Forbearance or Modification of Loan Payments

A borrower may negotiate with the bank to forbear his loan payments for a finite period. The bank may consider this option if the borrower is able to convince the bank that he is facing a temporary monetary setback, but that he will be able to make regular payments in the near future.

Alternatively, if a borrower’s income has been permanently reduced, a bank may agree to modify the loan by lowering the monthly payment amounts, reducing the interest rate, and/or extending the term of the loan.

Generally, a bank is more willing to negotiate a loan modification, rather than simply letting the house foreclose, when the home owner has little equity in the property but wants to continue living on the property. This is because foreclosure is a costly procedure, and if the borrower has little or no equity in the property, which means that the borrower owes approximately the same amount – or more – than the fair market value of the property, the bank may suffer a significant loss through a foreclosure. This situation, also known as an upside down mortgage, can be especially prevalent where there is a negative amortized mortgage. In today’s economy, owners who purchased their properties at the peak of the housing bubble, now see a sharp decline in the value of their properties resulting in an upside down mortgage.

Workout Assumption

If the borrower has a qualified third party who is interested in assuming his loan, the bank may be willing to transfer the loan to the third party and relieve the borrower of any further obligation under the loan. Such a transaction may be performed with or without the borrower also transferring title of the property to the third party.
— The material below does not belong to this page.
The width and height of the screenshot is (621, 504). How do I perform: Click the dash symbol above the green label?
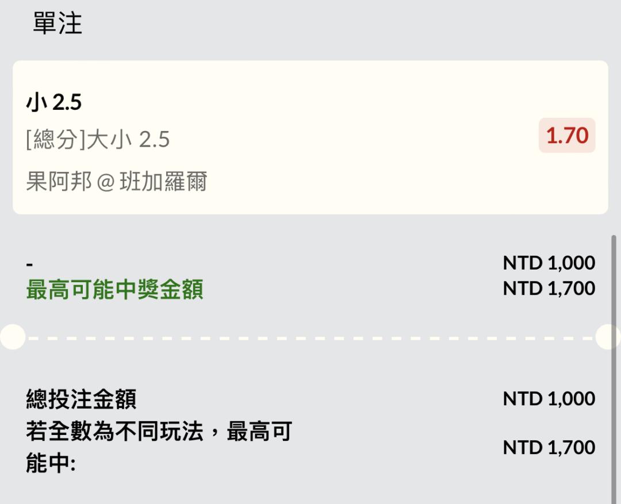pyautogui.click(x=29, y=264)
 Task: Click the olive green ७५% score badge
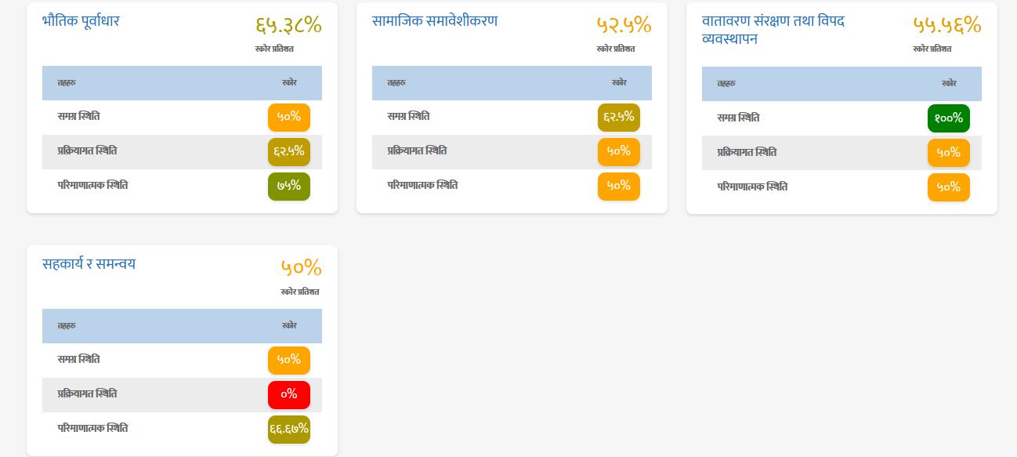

A workout assumption may sound like a great idea and may have been successful in the past when home values were rising, but is generally not realistic these days. A typical borrower will be unable to locate a third party willing to assume his mortgage in the current market. As discussed above, most distressed borrowers purchased their properties a few years ago when properties were overpriced compared to current prices. As a result, many home owners who default on their loans have a mortgage higher than the current fair market value of their properties. Thus, it often makes little business sense for a third party to assume a loan that is greater than the value of the property. However, a workout assumption may still be useful if the borrower has a generous relative or other benefactor who is willing to assume the loan to rescue the borrower from his precarious financial situation.

Short Sale

If none of the above strategies are realistic, the borrower may consider a “short sale.” A short sale is where the owner, with the bank’s approval, sells the property to a third party at the fair market value and the bank accepts the proceeds as full payment of the borrower’s loan. This scenario has some disadvantages for both the borrower and the bank. For the borrower, a short sale may affect his credit score (though this may be negotiated with the bank). For the bank, such a strategy will cause it to forgive a portion of the borrower’s loan balance.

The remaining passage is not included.